A male voice responded, British accent, working class. "Would've been easier if you'd been here to let us in, love."
"I wasn't expecting you until next week," Ava said, an edge of irritation in her voice. "What happened to the schedule?"
"Vixen happened. Got your intel Friday, she moved up the whole bloody timeline Saturday night. Been pushing us nonstop, worried the government will beat us to it." He paused. "Figured if we ran into you, grand. If not, improvise."
"Brilliant planning," Ava said dryly. "Someone has to maintain operational security while you lot are smashing doors."
"Right." Another pause. "Look, I know it's a load of bollocks—not many birds your height in this line of work—but protocol's protocol. Let's run through the questions quickly."
The man cleared his throat."Your sister's married name."

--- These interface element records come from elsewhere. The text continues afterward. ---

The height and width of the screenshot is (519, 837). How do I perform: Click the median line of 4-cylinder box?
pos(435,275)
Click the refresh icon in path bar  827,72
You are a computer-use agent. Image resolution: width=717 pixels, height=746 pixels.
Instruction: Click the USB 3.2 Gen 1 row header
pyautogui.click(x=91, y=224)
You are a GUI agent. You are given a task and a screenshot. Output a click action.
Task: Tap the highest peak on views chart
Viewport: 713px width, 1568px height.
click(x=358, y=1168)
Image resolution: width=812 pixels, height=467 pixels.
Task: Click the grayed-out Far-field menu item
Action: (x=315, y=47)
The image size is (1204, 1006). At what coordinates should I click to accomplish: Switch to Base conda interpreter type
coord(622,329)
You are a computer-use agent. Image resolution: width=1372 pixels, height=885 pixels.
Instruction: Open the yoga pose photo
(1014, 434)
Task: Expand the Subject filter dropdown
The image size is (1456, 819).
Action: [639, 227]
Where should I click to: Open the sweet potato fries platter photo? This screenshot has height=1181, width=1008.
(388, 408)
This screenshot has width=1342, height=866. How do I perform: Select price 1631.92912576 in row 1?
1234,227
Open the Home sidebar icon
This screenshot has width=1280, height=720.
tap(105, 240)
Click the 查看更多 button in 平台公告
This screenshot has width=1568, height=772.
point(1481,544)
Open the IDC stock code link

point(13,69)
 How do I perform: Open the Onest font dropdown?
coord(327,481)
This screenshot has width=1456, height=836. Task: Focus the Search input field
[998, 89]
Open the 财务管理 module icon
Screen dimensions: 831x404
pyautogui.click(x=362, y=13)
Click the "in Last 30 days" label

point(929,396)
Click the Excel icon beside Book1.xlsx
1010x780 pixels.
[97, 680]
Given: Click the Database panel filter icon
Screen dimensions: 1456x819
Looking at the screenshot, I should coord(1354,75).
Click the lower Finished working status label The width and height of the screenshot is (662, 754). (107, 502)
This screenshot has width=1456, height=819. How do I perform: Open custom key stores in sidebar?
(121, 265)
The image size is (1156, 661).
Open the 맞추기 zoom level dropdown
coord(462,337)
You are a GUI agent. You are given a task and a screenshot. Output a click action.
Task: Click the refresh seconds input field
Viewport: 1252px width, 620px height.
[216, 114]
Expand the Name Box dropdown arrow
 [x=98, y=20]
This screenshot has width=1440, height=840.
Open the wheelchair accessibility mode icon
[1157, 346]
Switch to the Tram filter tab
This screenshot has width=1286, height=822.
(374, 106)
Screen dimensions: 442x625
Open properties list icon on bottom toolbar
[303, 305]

"Davies. Married that tosser from Birmingham in '79."
"Your father's service record."
"Royal Marines, discharged '68, worked dockside in Felixstowe until the heart attack."
"The rooster crows at dawn."
"The nighthawk sings at dusk." Ava responded without hesitation.
"Brilliant." The man's tone shifted, almost conversational now. "Been meaning to ask, how'd you square things with Coleman after that favor you pulled in '81?"
"What favor?" Ava queried.
The temperature in the room seemed to drop ten degrees.
"The fuck d'you mean 'what favor'?" The man's voice went from conversational to dangerous in a heartbeat. "Ava would bloody well remember that! Who the fuck-"
His words cut off in a wet choking sound.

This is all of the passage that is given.